A priest gropes a teenager 12 years ago while wrestling and is told not to be around minors unless supervised. He breaks the agreement. Here’s how New Jersey newspapers and politicians responded.
Calling for the resignation of the priest’s boss, Newark Archbishop John J. Myers, are the following: the Newark Star-Ledger, the Asbury Park Press, Sen. Joseph Vitale, Sen. Barbara Buono, Sen. Stephen Sweeney, and Assemblywoman Valerie Vainieri Huttle. This wasn’t good enough for The Record: it called upon lawmakers to tax church property.

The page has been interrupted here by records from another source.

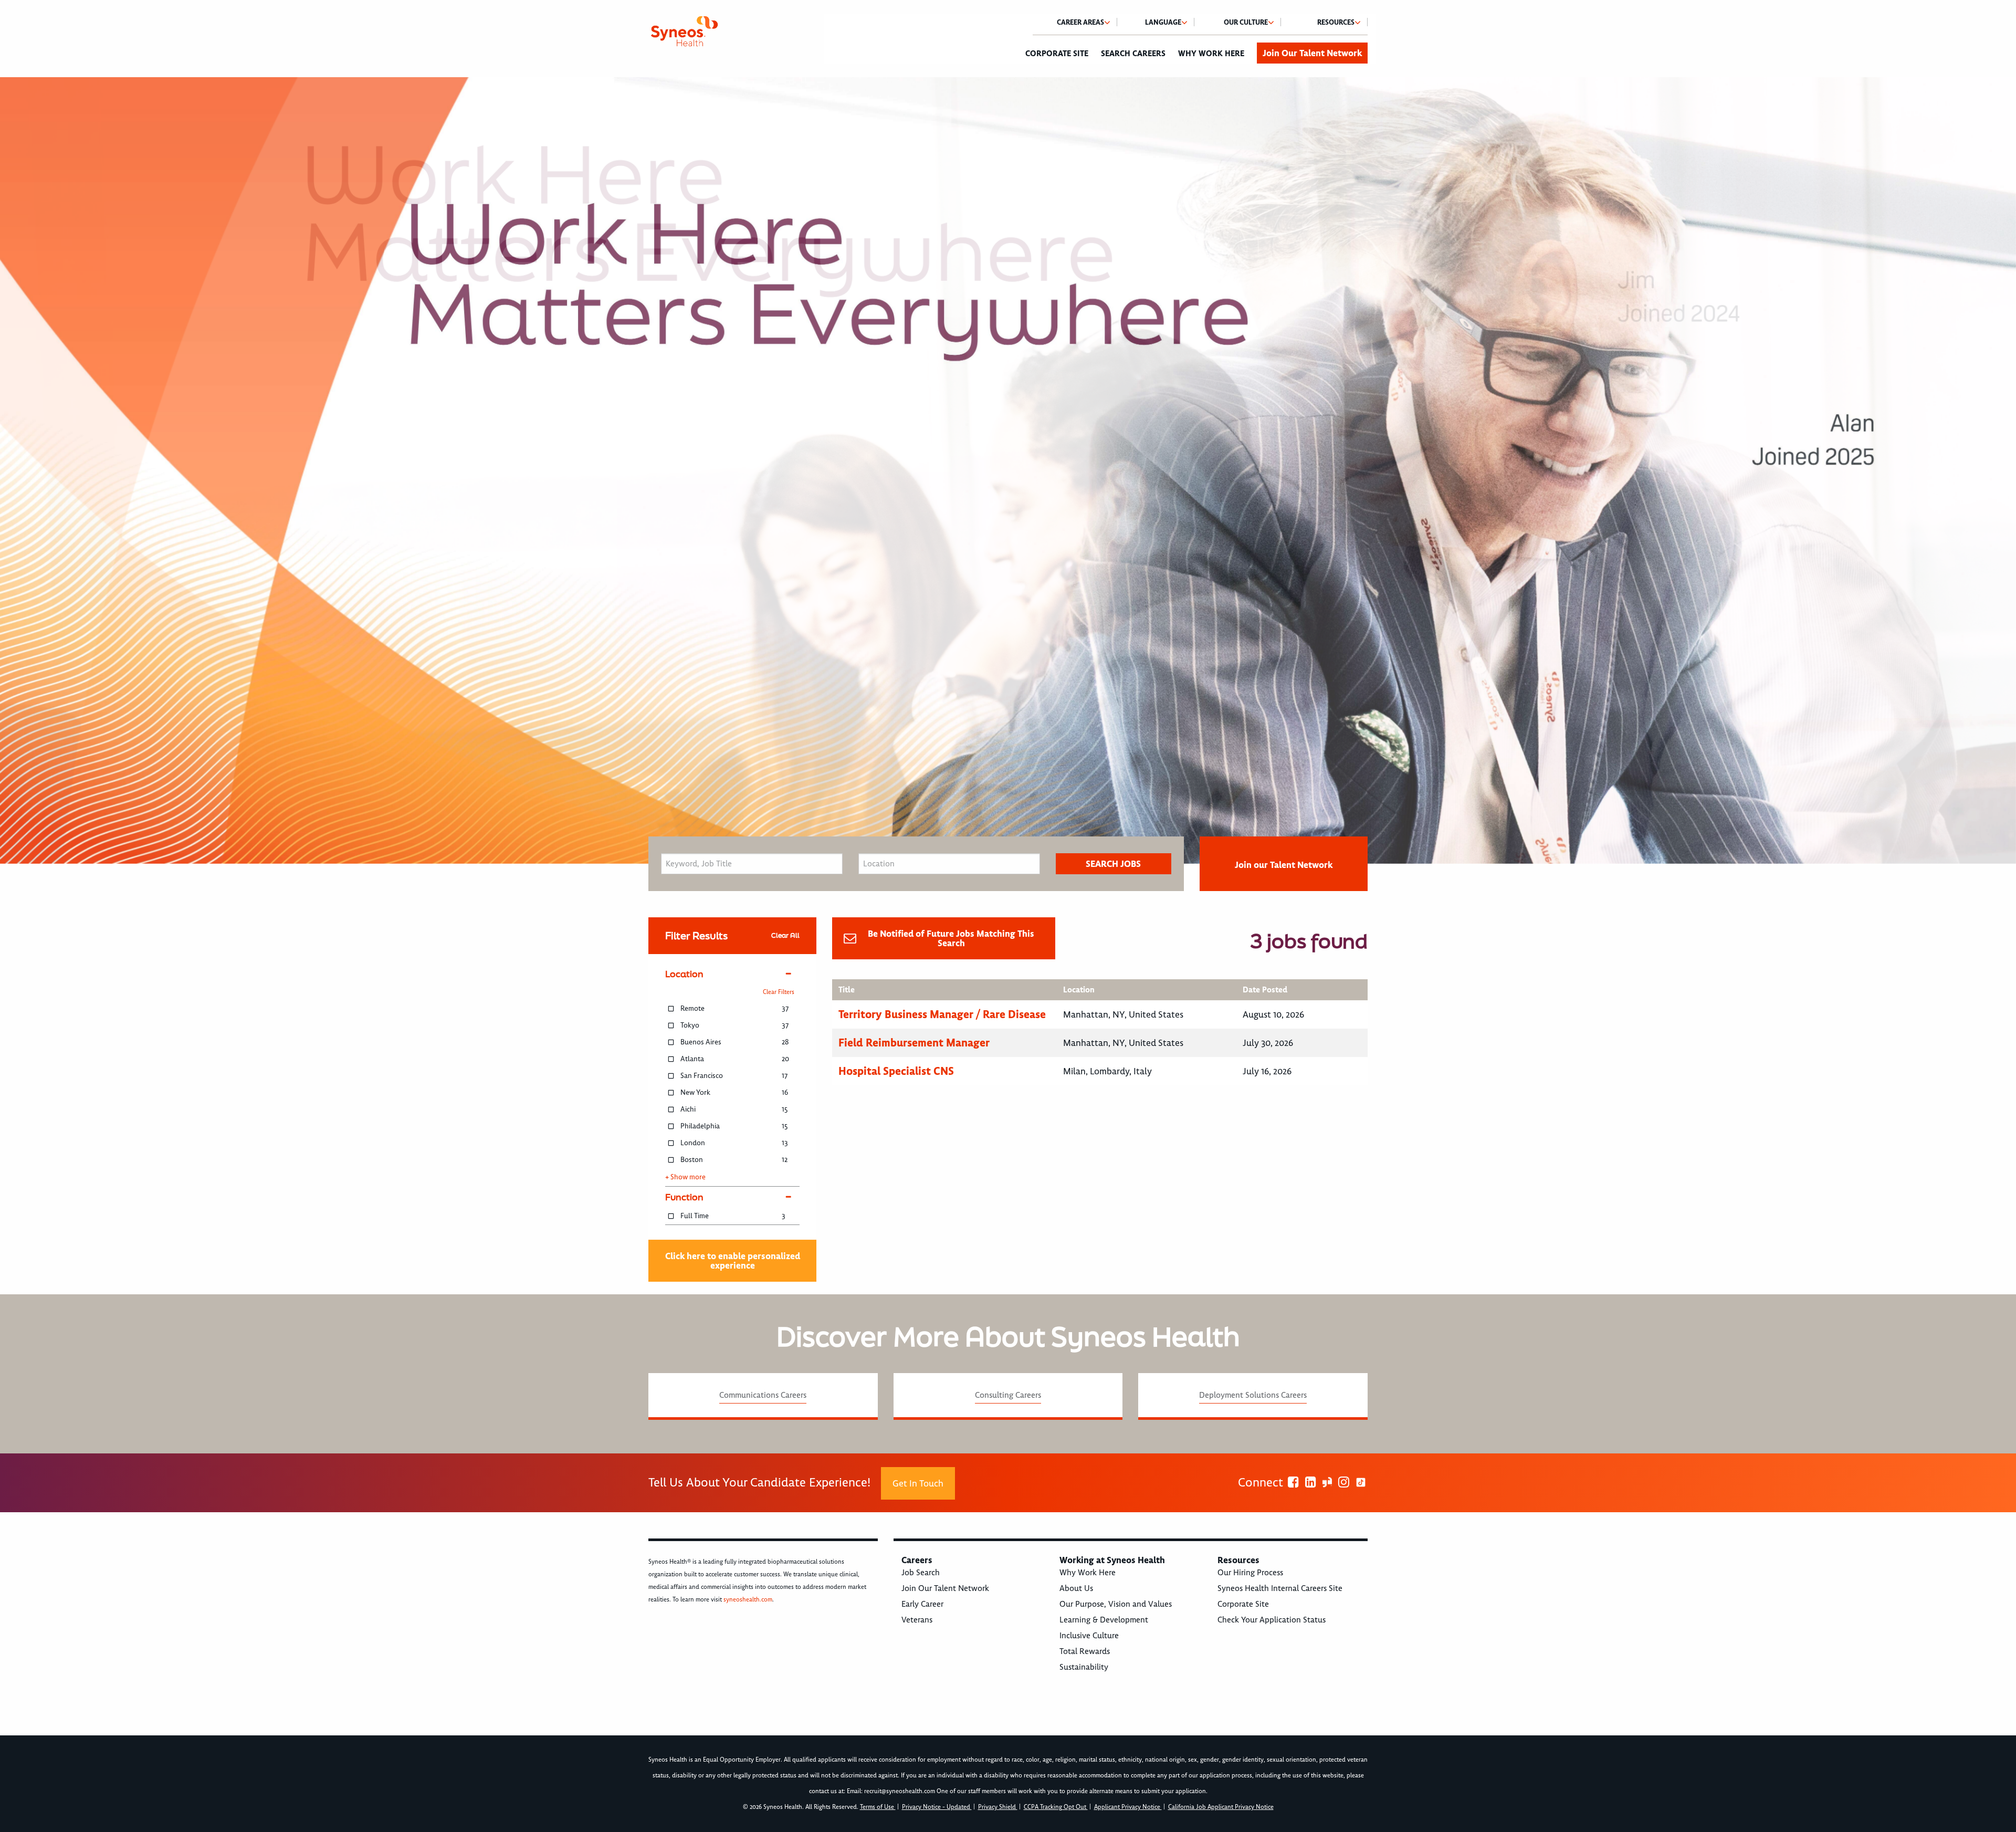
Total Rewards (1084, 1651)
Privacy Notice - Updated (937, 1807)
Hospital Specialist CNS (896, 1071)
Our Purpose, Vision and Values (1115, 1604)
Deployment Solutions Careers (1253, 1395)
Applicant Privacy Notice (1128, 1807)
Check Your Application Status (1271, 1620)
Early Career (922, 1604)
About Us (1076, 1588)
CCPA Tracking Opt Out (1056, 1807)
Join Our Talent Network (1312, 53)
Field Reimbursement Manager (914, 1042)
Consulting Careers (1008, 1395)
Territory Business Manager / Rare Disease (942, 1014)
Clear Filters (778, 992)
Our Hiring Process (1250, 1572)
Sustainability (1083, 1667)
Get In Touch (917, 1483)
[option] (1008, 470)
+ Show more (685, 1177)
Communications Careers (762, 1395)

An Orthodox rabbi forces an 11-year-old boy to have sex, and over the course of two years he molests him in the woods, in a storage room, in his car, and in the basement of a synagogue. The boy’s father, a rabbi, brings this to the attention of a prominent rabbi in the Lakewood Orthodox community, seeking justice in a rabbinical court. Nothing is done. No cops are called. This goes on for two years. The boy is taken to a therapist, but she also refuses to notify the authorities. The boy’s father finally reports this to law enforcement, and for this he is punished by his community, loses his job, and is forced to move his family out of state. The raping rabbi finally pleaded guilty to sexually assaulting the boy.
With the exception of the Asbury Park Press, which condemned what happened, none of those who called for Archbishop Myers to resign have said a word about the raping rabbi. None has called for a lawsuit against the Jewish leaders who protected the raping rabbi. None has even identified who the “prominent rabbi” is in Lakewood who allowed this to happen. And none has called for lawmakers to tax the property of synagogues. They are too concentrated on the groping priest.
The disparate treatment can only be called corruption. These editorial writers and politicians are an absolute disgrace.